Comment ne l'avait-elle pas reconnu quand il avait soulevé son masque et posé sur elle ce même regard d'un bleu froid qu'il posait jadis, si dédaigneusement, sur sa cousine en robe grise ? Philippe Du Plessis-Bellière ! Le château du Plessis lui apparut, posé comme un blanc nénuphar sur son étang...

– Comme c'est étrange, Desgrez ! Ce jeune homme est un de mes parents, un mien cousin qui habitait à quelques lieues de notre château. Nous avons joué ensemble.

– Et maintenant que le petit cousin s'en vient jouer avec vous dans les tavernes, vous allez l'épargner ?

– Peut-être. Après tout, ils étaient treize. Avec le marquis de Tormes, le compte y sera.

– N'êtes-vous pas imprudente, ma mie, de raconter tous vos secrets à un grimaut du diable ?

– Ce que je vous dis ne vous fera pas découvrir l'imprimeur du Poète-Crotté, ni comment les pamphlets pénètrent au Louvre. Et puis, d'ailleurs, vous ne me trahirez pas, moi !

– Non, madame, je ne VOUS trahirai pas, mais je ne vous tromperai pas non plus. Cette fois le Poète-Crotté sera pendu !

– C'est ce que nous verrons !

– Hélas ! c'est en effet ce que nous verrons, répéta-t-il. Au revoir, madame.

*****

Lorsqu'il l'eut quittée, elle eut de la peine à calmer le long frisson qui l'avait saisie. Le vent d'automne sifflait dans la rue des Francs-Bourgeois. La tempête entraînait le cœur d'Angélique. Jamais elle n'avait connu au fond d'elle-même pareille tourmente. L'anxiété, la peur, la douleur lui étaient familières. Mais, cette fois, elle atteignait un désespoir aigu et sans larmes, pour lequel elle refusait tout apaisement, toute consolation. Audiger était accouru, son honnête visage bouleversé. Il l'avait prise dans ses bras, mais elle l'avait repoussé.

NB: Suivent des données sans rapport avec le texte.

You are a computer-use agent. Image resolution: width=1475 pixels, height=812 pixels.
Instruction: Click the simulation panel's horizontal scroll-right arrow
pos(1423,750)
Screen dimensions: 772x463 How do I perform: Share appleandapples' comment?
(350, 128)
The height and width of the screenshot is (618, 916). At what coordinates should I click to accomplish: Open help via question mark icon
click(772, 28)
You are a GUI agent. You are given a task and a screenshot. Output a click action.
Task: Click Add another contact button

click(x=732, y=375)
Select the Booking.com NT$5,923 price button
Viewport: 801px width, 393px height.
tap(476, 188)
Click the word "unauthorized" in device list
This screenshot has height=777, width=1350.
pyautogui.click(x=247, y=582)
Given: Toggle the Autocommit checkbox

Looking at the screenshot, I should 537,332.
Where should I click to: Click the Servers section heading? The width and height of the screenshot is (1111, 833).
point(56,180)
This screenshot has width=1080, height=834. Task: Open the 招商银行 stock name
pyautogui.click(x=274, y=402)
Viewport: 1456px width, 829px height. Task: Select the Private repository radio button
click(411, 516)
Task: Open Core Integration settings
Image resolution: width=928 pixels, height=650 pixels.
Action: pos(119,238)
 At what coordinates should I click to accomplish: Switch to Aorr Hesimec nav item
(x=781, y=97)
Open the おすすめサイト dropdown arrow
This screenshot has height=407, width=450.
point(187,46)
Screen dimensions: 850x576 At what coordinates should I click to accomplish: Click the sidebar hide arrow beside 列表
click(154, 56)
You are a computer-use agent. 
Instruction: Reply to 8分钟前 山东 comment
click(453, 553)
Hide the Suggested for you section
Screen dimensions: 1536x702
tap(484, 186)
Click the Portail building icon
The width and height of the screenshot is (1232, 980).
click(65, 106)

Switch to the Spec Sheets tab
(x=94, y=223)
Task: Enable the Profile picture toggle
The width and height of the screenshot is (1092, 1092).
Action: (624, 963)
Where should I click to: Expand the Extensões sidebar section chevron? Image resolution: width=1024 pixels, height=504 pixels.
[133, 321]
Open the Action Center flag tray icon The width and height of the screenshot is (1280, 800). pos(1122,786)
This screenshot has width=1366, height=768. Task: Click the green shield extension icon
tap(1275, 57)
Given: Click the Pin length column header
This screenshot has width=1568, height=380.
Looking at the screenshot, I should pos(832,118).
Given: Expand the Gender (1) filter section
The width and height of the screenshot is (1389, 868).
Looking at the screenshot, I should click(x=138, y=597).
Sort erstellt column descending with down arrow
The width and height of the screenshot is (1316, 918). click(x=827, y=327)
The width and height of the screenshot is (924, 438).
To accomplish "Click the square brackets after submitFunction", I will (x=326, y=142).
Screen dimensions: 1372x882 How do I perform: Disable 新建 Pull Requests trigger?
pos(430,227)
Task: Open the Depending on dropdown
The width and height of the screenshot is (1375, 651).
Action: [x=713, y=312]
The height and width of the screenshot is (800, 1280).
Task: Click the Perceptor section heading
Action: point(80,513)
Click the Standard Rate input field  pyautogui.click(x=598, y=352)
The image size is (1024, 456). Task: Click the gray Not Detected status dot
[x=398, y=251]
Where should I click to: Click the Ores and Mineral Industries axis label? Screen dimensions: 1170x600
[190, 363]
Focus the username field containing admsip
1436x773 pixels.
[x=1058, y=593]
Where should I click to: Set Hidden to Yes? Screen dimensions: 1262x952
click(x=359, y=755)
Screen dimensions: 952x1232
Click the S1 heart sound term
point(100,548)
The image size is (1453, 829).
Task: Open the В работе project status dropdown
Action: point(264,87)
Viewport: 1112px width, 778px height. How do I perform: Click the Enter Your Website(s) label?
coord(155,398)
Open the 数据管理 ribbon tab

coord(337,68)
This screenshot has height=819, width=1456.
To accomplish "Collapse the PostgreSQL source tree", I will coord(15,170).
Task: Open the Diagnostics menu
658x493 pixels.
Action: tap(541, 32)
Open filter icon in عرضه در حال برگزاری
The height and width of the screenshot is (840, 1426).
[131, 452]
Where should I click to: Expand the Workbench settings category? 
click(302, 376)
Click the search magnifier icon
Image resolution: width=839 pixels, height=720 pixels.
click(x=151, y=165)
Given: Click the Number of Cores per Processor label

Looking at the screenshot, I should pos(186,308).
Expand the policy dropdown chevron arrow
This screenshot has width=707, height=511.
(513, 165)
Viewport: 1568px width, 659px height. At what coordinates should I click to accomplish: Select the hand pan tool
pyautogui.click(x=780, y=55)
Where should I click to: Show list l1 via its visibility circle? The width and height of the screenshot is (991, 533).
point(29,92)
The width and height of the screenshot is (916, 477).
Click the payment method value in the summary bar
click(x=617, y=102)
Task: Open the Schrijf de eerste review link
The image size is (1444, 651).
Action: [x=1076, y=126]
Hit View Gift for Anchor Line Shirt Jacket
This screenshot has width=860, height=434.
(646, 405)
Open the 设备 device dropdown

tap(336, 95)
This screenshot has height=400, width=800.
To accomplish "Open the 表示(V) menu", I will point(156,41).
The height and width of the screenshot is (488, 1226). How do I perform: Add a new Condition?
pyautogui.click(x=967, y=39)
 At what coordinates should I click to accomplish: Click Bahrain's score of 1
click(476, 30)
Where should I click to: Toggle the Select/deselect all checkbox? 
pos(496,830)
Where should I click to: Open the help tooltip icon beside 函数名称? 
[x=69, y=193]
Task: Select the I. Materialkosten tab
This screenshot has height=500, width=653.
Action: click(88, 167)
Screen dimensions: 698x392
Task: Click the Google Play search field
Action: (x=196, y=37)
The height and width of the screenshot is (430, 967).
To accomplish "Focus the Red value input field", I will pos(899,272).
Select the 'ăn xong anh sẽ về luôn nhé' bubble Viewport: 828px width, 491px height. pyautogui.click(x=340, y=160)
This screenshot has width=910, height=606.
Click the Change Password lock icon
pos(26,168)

– Ma pauvre chérie, c'est un vrai drame. Mais il ne faut pas vous laisser abattre. Quittez cette expression tragique. Vous m'effrayez !

– C'est une catastrophe, une terrible catastrophe ! Maintenant que la taverne du Masque-Rouge a disparu, comment me procurerai-je de l'argent ? Les corporations ne sont pas tenues de me défendre, au contraire. Mon contrat avec maître Bourjus est aujourd'hui sans valeur. Mes économies vont être bientôt épuisées. J'avais engagé de gros fonds dernièrement pour la réfection de la salle et dans les réserves de vins, d'eau-de-vie et de liqueurs. À la rigueur, David pourra se faire rembourser par le bureau des Incendies. Mais on sait combien ces gens sont serrés. Et, de toute façon, le pauvre garçon ayant perdu tout son héritage, je ne pourrai guère lui demander le peu d'argent qu'il se procurera par ce moyen. Tout ce que j'avais si péniblement édifié s'est écroulé... Que vais-je devenir ?

Audiger appuya sa joue contre les doux cheveux de la jeune femme.

– Ne craignez rien, mon amour. Tant que je serai là, vous et vos enfants ne manquerez de rien. Je ne suis pas riche, mais je possède suffisamment d'argent pour vous aider. Et, dès que mon commerce marchera, nous travaillerons ensemble, comme c'était convenu.